Twenty Years of Cotton Nitrogen Management and Cycling Trials in Texas and Arizona: What Have We Learned?

Thursday, January 7, 2021: 11:45 AM
Kevin F. Bronson , USDA-ARS
Over 20 site-years of nitrogen fertilizer management/cycling trials were conducted in Lubbock Texas and Maricopa Arizona from 1998 to 2019. Furrow, overhead sprinkler (OSI), subsurface drip irrigation (SDI) were used. Soil profile nitrate (0-36 inches in Texas and 0-72 inches in Arizona) was sampled and tested for in all trials. Nitrogen-15 labeled fertilizer was used for two years in Texas and for two years in Arizona. Canopy reflectance was measured with active sensors in every trial. A pre-plant soil NO3 test (0-24 inches in Texas, 0-36 inches in Arizona)-based N recommendation algorithm was successfully developed.
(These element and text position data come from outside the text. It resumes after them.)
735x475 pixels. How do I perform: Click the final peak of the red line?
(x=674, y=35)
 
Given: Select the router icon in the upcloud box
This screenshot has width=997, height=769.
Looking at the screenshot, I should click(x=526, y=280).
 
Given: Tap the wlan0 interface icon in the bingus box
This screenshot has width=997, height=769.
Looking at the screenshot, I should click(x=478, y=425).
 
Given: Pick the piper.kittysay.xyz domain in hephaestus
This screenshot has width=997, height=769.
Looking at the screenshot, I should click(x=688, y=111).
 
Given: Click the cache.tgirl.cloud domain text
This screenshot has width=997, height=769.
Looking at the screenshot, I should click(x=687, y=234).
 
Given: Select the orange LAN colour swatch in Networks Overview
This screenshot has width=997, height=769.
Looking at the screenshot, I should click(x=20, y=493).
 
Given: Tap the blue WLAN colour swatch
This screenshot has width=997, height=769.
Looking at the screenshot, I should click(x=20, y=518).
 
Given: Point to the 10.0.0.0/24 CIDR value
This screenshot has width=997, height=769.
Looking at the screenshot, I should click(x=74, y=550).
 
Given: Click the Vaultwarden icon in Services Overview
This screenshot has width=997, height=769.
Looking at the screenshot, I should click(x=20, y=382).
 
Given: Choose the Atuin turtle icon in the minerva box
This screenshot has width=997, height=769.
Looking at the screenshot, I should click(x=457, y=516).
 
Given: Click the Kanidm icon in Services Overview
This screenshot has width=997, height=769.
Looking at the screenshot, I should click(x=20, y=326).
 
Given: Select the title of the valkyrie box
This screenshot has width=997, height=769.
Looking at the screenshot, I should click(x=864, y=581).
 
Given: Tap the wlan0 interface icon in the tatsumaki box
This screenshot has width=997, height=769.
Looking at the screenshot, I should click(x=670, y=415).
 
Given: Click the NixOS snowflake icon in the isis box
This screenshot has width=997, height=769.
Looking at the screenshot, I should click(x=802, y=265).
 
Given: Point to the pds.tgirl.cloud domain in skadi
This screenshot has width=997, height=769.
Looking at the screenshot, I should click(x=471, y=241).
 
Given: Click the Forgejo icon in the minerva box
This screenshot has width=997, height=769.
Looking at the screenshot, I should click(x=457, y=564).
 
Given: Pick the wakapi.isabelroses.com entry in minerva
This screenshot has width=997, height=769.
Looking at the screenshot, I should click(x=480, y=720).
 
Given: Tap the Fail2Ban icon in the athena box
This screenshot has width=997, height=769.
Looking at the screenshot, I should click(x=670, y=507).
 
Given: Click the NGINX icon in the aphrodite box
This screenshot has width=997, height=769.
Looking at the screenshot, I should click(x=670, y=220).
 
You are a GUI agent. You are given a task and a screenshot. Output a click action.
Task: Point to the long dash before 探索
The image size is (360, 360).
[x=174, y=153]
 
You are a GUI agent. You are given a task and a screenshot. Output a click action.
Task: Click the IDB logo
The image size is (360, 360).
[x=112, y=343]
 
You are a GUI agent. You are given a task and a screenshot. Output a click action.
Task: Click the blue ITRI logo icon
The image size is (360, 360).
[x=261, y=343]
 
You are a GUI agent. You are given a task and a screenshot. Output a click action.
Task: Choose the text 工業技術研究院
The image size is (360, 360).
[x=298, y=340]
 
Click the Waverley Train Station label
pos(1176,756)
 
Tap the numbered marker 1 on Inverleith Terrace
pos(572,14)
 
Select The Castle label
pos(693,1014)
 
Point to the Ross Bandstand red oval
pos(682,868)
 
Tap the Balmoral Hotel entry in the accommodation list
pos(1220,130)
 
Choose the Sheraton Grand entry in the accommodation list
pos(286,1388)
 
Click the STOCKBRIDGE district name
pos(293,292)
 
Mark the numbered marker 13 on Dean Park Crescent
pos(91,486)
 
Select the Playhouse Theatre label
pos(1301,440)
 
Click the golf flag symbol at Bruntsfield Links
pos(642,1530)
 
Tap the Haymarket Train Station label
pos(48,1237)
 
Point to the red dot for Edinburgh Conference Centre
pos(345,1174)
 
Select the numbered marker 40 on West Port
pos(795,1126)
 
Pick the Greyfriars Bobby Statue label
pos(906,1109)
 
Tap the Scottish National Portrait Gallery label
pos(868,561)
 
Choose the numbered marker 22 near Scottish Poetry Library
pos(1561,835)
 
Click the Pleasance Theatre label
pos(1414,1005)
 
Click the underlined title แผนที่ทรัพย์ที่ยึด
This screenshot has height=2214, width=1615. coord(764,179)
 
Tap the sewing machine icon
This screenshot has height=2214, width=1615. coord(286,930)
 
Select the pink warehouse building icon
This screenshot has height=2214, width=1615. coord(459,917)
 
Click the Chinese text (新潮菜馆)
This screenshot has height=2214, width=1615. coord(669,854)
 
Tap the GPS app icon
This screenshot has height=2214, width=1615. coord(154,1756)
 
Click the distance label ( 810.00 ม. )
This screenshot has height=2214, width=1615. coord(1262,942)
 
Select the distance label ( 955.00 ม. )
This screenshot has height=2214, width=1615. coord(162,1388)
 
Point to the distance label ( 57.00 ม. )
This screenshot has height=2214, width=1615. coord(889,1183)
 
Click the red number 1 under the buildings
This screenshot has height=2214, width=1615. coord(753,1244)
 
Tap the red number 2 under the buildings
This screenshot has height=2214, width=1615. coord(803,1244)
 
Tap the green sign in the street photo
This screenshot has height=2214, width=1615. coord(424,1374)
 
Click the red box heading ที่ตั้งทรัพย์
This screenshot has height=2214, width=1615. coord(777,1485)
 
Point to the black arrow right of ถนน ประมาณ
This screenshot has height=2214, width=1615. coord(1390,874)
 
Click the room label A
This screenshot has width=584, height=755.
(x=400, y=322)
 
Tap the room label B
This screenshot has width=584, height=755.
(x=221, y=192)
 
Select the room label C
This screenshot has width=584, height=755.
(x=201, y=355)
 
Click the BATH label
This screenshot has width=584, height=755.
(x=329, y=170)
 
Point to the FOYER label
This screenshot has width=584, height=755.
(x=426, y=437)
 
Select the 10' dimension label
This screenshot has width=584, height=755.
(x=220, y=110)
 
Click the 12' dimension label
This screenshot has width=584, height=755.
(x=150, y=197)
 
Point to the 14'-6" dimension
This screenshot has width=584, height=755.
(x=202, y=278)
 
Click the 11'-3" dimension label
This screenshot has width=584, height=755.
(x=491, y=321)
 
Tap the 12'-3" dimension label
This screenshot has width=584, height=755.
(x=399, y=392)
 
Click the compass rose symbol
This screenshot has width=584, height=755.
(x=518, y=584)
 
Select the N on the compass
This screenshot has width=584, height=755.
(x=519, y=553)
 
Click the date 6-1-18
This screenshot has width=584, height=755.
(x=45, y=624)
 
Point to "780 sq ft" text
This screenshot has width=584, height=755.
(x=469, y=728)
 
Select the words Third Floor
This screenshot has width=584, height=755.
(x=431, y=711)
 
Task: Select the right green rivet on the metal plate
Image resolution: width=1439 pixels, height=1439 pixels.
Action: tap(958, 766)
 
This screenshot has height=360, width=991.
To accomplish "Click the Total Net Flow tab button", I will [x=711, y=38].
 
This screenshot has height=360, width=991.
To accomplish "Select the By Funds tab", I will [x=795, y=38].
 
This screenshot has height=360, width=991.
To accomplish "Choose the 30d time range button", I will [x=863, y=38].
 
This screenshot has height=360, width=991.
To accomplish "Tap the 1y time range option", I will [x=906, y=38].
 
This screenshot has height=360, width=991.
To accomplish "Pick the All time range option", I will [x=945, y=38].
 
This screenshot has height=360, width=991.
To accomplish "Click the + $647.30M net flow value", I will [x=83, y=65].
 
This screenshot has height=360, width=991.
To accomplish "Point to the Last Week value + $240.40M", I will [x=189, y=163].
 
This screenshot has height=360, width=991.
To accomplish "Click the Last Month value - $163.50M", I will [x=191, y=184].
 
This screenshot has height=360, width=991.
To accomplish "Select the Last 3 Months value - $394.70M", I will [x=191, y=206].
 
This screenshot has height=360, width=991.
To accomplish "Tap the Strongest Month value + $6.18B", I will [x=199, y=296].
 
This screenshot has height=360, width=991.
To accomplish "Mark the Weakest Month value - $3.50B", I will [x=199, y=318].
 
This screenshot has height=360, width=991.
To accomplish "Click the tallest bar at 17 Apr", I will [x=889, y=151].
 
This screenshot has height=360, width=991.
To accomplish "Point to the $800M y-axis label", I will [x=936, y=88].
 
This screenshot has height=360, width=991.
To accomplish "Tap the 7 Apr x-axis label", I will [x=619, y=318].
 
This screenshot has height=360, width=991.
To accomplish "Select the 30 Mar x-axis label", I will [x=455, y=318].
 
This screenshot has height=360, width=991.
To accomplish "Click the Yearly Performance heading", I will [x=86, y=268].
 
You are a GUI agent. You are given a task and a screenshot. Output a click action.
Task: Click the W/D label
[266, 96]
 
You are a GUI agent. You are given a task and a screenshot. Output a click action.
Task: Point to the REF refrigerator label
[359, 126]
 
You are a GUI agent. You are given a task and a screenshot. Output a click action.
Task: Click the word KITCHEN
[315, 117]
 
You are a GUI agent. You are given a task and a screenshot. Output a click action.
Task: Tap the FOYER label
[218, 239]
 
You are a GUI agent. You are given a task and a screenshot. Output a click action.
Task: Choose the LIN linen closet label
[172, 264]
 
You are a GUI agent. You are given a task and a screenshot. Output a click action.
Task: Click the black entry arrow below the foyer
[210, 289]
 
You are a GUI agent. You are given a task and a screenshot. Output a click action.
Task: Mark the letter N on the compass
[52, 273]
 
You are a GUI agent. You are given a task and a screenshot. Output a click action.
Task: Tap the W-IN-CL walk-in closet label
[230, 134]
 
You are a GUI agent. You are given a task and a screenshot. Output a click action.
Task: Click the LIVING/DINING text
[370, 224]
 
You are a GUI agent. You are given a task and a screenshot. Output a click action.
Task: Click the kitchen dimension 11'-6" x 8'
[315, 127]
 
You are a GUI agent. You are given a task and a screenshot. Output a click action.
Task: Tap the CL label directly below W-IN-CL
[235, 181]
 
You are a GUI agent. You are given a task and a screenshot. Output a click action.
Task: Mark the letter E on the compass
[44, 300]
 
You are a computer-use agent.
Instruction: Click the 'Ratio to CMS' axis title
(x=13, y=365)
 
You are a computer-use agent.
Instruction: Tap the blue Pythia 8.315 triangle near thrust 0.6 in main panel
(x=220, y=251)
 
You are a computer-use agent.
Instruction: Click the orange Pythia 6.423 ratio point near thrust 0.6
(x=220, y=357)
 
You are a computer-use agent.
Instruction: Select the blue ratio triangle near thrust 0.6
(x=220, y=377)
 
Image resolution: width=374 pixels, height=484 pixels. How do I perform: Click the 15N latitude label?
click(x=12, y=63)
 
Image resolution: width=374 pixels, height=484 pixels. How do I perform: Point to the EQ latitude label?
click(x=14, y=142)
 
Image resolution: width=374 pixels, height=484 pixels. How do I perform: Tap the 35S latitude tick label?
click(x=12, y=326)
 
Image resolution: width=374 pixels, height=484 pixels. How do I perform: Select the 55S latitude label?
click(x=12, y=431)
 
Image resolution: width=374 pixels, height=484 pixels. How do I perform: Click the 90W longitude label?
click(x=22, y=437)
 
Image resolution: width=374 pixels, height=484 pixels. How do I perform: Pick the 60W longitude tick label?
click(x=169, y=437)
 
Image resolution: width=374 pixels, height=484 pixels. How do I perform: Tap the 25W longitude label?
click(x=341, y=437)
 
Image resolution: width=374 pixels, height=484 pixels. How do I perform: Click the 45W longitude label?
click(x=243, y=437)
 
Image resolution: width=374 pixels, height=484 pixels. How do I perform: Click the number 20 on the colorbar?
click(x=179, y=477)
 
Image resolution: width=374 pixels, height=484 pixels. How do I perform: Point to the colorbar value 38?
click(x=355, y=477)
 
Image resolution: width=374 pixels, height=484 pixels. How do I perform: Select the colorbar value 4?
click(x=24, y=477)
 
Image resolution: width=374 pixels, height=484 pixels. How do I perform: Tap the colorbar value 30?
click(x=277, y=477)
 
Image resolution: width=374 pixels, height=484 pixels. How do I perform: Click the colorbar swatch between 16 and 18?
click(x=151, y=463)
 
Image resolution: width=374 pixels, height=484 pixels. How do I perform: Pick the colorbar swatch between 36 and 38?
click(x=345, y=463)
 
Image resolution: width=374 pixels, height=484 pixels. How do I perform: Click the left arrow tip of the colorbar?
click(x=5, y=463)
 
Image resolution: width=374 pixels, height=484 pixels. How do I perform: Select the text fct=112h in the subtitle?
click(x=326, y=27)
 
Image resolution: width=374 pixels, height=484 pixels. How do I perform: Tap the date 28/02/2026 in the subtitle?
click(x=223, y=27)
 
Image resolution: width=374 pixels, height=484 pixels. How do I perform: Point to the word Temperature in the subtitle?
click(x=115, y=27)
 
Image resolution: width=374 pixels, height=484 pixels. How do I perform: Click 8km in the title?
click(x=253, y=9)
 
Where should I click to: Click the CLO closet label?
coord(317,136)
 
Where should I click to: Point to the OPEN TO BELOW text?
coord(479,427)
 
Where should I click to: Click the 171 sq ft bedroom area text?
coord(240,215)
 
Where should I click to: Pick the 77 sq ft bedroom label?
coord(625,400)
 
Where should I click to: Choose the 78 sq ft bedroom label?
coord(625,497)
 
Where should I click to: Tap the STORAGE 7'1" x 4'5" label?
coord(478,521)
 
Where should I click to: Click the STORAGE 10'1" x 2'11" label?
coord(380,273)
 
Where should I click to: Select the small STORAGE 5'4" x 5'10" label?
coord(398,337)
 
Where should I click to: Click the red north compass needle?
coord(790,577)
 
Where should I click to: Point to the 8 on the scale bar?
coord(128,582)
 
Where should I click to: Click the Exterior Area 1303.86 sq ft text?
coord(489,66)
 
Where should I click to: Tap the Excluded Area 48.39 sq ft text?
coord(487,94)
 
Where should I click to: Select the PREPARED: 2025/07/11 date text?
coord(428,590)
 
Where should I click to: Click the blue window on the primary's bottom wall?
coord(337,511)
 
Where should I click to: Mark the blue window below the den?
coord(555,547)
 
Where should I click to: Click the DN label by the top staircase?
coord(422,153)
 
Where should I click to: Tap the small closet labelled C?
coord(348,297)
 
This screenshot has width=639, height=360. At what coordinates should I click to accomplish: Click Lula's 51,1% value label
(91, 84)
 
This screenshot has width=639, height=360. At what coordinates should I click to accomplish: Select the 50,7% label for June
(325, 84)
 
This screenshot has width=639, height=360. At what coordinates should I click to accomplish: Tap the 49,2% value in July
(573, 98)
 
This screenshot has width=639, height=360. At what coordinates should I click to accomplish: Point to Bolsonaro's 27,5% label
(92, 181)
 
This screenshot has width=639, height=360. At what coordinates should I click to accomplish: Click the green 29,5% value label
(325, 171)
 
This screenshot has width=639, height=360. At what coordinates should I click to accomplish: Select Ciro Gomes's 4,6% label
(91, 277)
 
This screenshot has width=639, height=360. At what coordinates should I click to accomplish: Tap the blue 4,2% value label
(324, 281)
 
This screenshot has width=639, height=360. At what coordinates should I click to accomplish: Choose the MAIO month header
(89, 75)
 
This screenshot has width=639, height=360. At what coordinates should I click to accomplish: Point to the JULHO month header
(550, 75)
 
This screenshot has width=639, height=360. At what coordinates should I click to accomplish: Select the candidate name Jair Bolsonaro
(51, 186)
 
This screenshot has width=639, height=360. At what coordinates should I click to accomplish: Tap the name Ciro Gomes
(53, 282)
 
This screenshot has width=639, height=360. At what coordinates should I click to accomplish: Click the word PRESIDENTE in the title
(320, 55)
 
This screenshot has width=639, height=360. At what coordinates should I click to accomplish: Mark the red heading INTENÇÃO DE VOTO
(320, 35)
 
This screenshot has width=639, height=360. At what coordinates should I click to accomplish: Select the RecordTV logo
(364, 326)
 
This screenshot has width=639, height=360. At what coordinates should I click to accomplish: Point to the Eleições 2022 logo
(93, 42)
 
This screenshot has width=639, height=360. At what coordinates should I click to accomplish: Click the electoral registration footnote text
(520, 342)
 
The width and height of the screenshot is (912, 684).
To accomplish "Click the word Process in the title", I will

A complementary approach of guiding in-season N applications with a vegetation index relative to a well-fertilized soil test-based plot saved N without hurting yields in both states. The old 1984 recommendations for petiole NO3 deficiency levels were lowered by 1000 ppm in Arizona after analyzing eight recent site-years of data. New lessons were learned on the fate of fertilizer N in irrigated cotton in Texas and Arizona. Nitrate leaching can be significant in furrow irrigation but is negligible in OSI and SDI. Recovery efficiency by cotton was about 20, 40, and 90 % of applied/fertigated N fertilizer for furrow, OSI, and SDI respectively. Internal N use efficiency for all yield levels, irrigation modes, and both states was a remarkably consistent 43 lb N per bale. Net N mineralization was estimated as N uptake in zero-N plots minus credits for soil NO3. Testing irrigation water for NO3 concentrations is an important N credit. This information all feeds into the pre-plant soil NO3 test-based N recommendation which also requires a yield goal. Nitrous oxide (greenhouse gas 300 x more potent than CO2) emissions were about 1 % of added N in furrow and OSI, but the N2O emission factor was near zero with SDI and fertigation.